Supplied information ▸
--------

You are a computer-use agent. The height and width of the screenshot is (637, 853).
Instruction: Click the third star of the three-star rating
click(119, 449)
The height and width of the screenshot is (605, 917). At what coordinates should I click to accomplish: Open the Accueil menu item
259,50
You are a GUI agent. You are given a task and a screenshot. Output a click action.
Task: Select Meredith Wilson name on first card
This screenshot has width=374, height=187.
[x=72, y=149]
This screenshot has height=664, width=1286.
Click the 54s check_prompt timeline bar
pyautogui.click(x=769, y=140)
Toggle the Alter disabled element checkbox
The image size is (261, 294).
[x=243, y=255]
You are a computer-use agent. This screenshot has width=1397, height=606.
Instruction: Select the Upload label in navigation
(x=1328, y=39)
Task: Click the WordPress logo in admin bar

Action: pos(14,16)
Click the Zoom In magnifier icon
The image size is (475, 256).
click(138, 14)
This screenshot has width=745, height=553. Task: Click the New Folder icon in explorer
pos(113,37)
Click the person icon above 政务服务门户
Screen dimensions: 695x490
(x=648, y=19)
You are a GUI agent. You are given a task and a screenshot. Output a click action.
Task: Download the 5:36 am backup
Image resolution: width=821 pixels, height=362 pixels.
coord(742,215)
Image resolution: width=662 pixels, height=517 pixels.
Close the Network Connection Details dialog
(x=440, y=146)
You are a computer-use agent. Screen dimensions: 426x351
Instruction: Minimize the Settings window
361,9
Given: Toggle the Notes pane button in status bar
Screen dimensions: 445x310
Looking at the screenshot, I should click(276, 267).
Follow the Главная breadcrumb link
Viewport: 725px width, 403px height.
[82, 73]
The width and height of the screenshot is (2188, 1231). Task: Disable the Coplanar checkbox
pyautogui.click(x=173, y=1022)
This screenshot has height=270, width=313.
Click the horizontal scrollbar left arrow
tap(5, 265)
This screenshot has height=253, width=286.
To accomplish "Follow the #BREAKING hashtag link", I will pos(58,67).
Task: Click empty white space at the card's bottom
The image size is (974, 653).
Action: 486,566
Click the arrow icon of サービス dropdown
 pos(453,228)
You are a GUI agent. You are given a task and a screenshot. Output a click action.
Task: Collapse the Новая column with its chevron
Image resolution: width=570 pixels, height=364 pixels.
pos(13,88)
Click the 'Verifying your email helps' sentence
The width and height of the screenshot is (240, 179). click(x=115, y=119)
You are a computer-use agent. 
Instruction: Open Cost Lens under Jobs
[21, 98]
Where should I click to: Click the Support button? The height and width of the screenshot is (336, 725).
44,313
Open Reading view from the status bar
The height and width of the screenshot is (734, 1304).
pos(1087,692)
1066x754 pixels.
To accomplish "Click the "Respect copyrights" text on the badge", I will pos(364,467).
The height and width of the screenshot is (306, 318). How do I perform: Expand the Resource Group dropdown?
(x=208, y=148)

--------

Locate each line in the data above that contains the string "button", treating uppercase and lowercase as different, and copy those lines in full.

Given: Toggle the Notes pane button in status bar
Where should I click to: Click the Support button? The height and width of the screenshot is (336, 725).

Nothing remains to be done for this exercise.